▶ _Data records_:
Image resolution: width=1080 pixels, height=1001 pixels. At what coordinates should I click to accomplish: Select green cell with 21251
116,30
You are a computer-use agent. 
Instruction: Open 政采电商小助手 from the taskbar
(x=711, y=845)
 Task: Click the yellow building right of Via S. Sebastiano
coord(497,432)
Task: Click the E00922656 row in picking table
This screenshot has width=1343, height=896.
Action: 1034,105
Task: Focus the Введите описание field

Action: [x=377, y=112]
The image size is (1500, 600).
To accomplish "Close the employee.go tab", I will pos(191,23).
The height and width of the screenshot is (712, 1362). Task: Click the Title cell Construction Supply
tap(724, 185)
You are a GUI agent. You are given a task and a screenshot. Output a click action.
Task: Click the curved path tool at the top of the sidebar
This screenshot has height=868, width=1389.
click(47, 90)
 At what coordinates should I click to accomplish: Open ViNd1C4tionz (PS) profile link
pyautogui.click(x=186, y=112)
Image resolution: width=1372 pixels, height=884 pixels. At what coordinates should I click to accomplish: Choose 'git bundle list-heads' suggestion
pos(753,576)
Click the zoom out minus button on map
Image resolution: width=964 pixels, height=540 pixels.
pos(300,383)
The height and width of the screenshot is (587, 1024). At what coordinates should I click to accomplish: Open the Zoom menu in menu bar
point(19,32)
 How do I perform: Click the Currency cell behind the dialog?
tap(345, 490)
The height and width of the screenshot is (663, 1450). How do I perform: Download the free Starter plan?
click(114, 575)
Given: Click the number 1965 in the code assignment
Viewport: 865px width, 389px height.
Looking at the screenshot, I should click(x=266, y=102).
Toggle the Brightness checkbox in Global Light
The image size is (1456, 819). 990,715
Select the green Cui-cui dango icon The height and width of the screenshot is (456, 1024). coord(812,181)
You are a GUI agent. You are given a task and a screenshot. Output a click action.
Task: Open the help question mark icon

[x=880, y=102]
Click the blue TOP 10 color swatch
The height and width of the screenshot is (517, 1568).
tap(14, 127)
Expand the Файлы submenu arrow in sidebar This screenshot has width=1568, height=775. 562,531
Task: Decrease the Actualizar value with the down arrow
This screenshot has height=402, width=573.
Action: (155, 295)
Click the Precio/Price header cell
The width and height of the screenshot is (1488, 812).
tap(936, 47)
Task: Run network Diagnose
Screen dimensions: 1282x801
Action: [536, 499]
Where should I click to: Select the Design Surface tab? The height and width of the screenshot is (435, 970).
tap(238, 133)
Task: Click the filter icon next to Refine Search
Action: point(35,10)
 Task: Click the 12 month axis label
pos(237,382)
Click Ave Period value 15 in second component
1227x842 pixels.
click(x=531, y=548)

▶ _Goal_: Extract the lines above word for word, beginning at the line that contains "Select the green" and continuing through the last line of the rows.

▶ _Solution_:
Select the green Cui-cui dango icon The height and width of the screenshot is (456, 1024). coord(812,181)
You are a GUI agent. You are given a task and a screenshot. Output a click action.
Task: Open the help question mark icon

[x=880, y=102]
Click the blue TOP 10 color swatch
The height and width of the screenshot is (517, 1568).
tap(14, 127)
Expand the Файлы submenu arrow in sidebar This screenshot has width=1568, height=775. 562,531
Task: Decrease the Actualizar value with the down arrow
This screenshot has height=402, width=573.
Action: (155, 295)
Click the Precio/Price header cell
The width and height of the screenshot is (1488, 812).
tap(936, 47)
Task: Run network Diagnose
Screen dimensions: 1282x801
Action: [536, 499]
Where should I click to: Select the Design Surface tab? The height and width of the screenshot is (435, 970).
tap(238, 133)
Task: Click the filter icon next to Refine Search
Action: point(35,10)
 Task: Click the 12 month axis label
pos(237,382)
Click Ave Period value 15 in second component
1227x842 pixels.
click(x=531, y=548)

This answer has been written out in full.